ERGUN BABAHAN
Tarık Toros benim için her zaman gülen bir yüzdür. Atilla İlhan’dan okumuştum Gandi’nin bir sözünü… “İnsanları fikirlerine göre değil, davranışlarına göre değerliyorum” diyordu. Tarık Toros davranışlarıyla 10 üzerinden 10’u hak eden bir insandır.
BUGÜN TV’ye el konulduğunda ortaya koyduğu tavır, ayakta alkışlanacak türdendir. Çalıştığı kuruma, çalışma arkadaşlarına, mesleğine sahip çıkışı, bu uğurda ortaya koyduğu mücadele ve bugün ödemek zorunda kaldığı bedel, zaten onun kıratını ortaya koymaktadır.
Herkesi ve her şeyi satıp Türkiye’de çok az insana nasip olacak bir hayat sürebilirdi. Öyle yapmadı. Doğru bildiğini yapmayı tercih etti. Onun doğrusuyla, sizinki aynı olmayabilir ama doğrusuna barışçıl yöntemlerle sahip çıkmasına saygı göstermeniz gerekir.
Yıllarca Cemaat üzerinden nemalanan, servet yapan gazeteciler şimdi Cemaat’in en büyük düşmanı. Yarın Erdoğan ve AKP düştüğünde onların da en büyük düşmanları olacağından kuşkunuz olmasın…
Peki, ne için?
Daha büyük bir ev, daha lüks bir araba için.
Mesleğini üç kuruşa satanlarla, yaptığı işe her türlü bedeli ödemek uğruna sahip çıkanlar arasındaki fark burada.

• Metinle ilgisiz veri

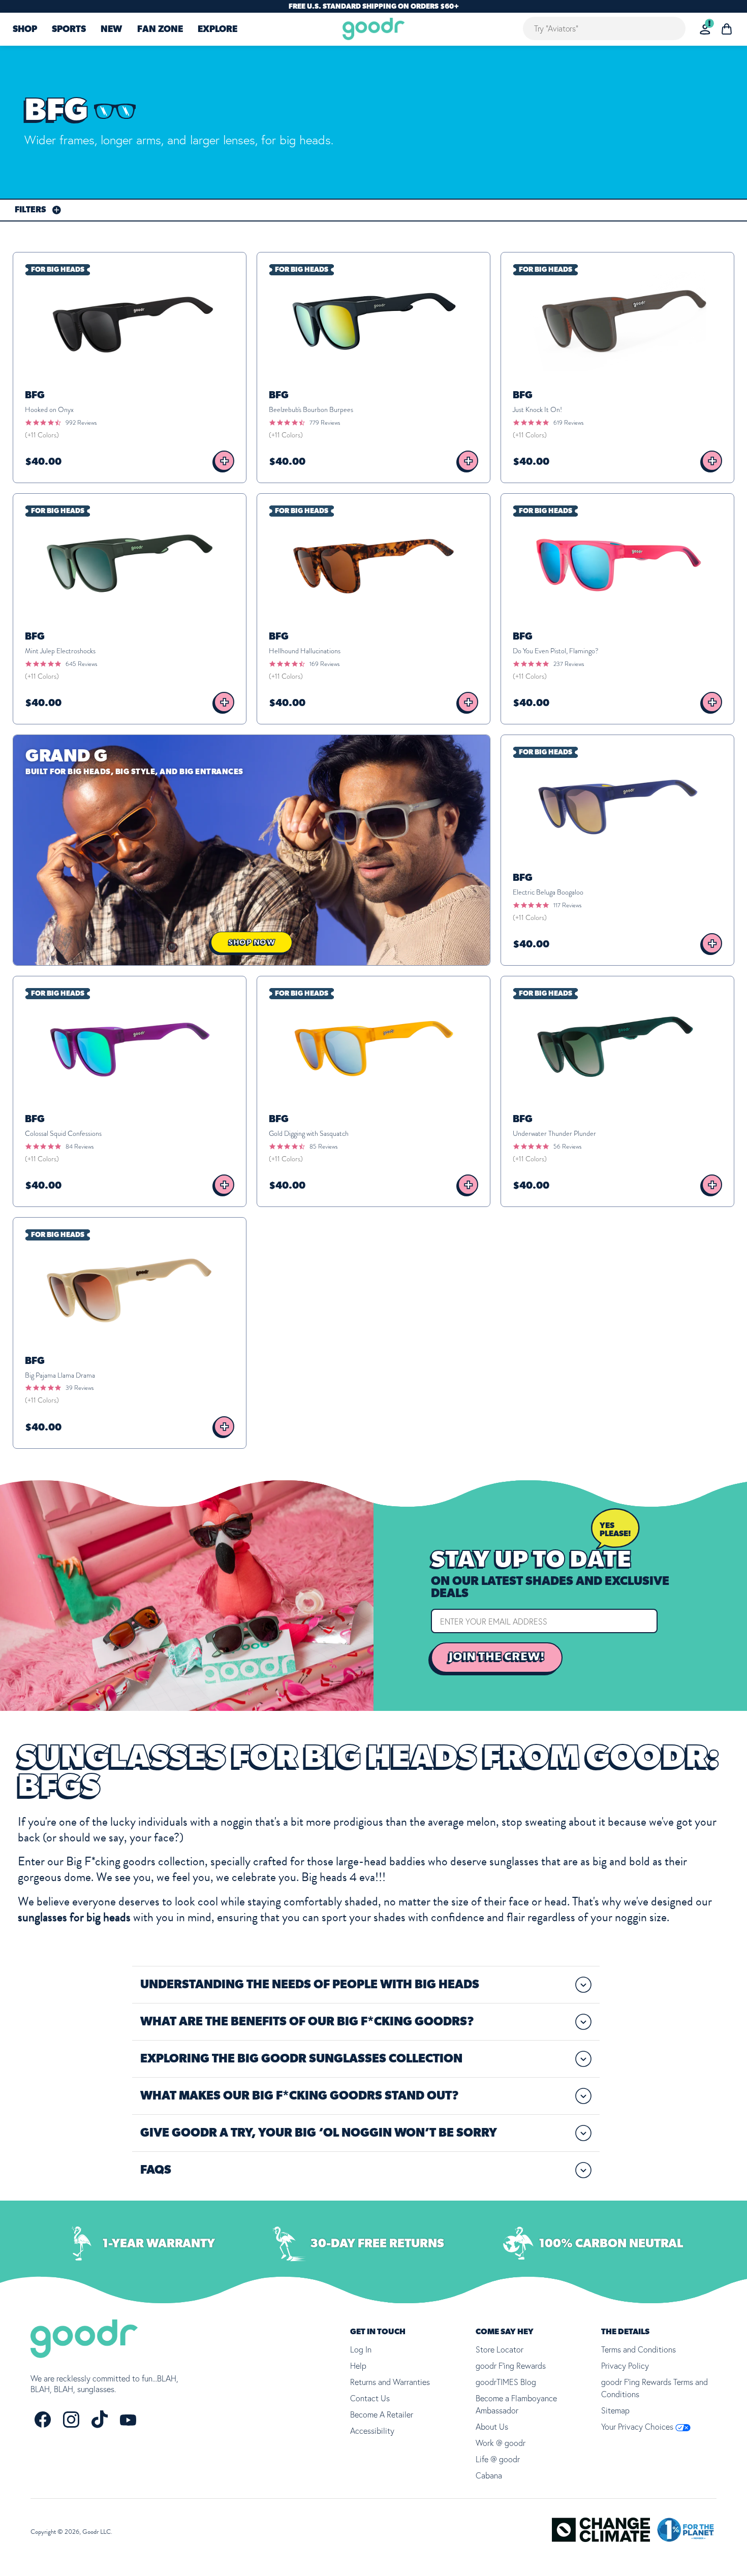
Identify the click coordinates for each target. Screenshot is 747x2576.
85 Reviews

Tarık Toros çalmadı, çırpmadı. Doğru bildiğini, kendi beyefendi üslubu içinde savundu. Bence BUGÜN TV’nin son saatlerinde gösterdiği direniş gazetecilik okullarında okutulması gereken bir ders niteliğinde…
İspanya’da darbe yapmaya kalkan bir albaya, milletvekilinin attığı tokatla, Tarık’ın o gece gösterdiği direniş arasında bence fark yoktur.
Tarık sadece kurumuna değil, mesleğimize sahip çıkmıştır o gece. Kendisinden yaş ve tecrübe olarak büyük insanların yapamadığını yapmıştır. O yüzden bugün boy hedefindedir. Baskınıa gelenler, o talimatı verenleri uyandırdığı, hatta rezil ettiği için nefret objesidir.
Hakkında gözaltı kararı da çıkabilir, tutuklama kararı da… Hiçbirinin ehemmiyeti yoktur. Tarık mesleğini inandığı doğrular için yapan iyi bir insandır. Eşinizi, çocuğunuzu, namusunuzu emanet edeceğiniz kıratta bir adamdır. Yanlış yapmamış mıdır, elbette yapmıştır ama benim bildiğim kadarıyla utanılacak hiçbir şey yapmamıştır.
Tarık, hukukun böyle absürd hale geldiği, insanların bir kişinin dudağından çıkan sözle demir parmaklıklar arkasına gönderildiği bir adalet sistemine güvenmemekte yüzde 100 haklıdır. Önünde kendini geliştirebileceği büyük bir imkan var. Silivri’de haksız yere çürüyeceğine, yurt dışında yeni maceralara yelken açması kesinlikle doğrudur. Yeniden Türkiye’ye döndüğünde çok daha donanımlı ve deneyimli bir gazeteci olacaktır ki, o gün Türkiye’nin gerçek gazetecilere en fazla ihtiyaç duyacağı gün olacaktır.